_Work required:_
Could you repeat, word for word, every line from the one containing "This screenshot has height=1100, width=508." through the final line of the records below, and nothing else?

_Saved entries:_
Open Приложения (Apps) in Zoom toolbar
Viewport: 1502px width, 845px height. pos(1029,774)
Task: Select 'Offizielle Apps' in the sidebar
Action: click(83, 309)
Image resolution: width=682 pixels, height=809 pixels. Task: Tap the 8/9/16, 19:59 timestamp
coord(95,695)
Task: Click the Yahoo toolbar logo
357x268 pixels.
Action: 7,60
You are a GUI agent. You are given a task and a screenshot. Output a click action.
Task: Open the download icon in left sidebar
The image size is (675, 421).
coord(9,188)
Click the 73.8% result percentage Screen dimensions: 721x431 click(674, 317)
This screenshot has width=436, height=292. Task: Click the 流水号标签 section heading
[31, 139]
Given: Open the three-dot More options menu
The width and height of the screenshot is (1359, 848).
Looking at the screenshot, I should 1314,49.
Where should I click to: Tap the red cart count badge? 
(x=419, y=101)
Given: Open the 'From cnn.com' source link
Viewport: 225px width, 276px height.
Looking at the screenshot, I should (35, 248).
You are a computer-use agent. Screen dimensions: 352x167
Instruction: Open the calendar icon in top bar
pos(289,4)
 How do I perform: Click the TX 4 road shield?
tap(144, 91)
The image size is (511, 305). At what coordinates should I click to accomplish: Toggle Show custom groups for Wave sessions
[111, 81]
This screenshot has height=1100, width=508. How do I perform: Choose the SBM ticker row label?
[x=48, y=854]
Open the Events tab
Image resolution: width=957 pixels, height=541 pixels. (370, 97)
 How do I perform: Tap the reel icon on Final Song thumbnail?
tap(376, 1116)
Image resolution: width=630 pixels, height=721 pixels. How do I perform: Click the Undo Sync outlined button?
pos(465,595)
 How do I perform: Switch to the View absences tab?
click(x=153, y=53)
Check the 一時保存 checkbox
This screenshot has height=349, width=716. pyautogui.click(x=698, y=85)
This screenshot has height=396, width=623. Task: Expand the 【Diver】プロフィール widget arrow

_Task response:_
This screenshot has height=1100, width=508. How do I perform: Choose the SBM ticker row label?
[x=48, y=854]
Open the Events tab
Image resolution: width=957 pixels, height=541 pixels. (370, 97)
 How do I perform: Tap the reel icon on Final Song thumbnail?
tap(376, 1116)
Image resolution: width=630 pixels, height=721 pixels. How do I perform: Click the Undo Sync outlined button?
pos(465,595)
 How do I perform: Switch to the View absences tab?
click(x=153, y=53)
Check the 一時保存 checkbox
This screenshot has height=349, width=716. pyautogui.click(x=698, y=85)
This screenshot has height=396, width=623. Task: Expand the 【Diver】プロフィール widget arrow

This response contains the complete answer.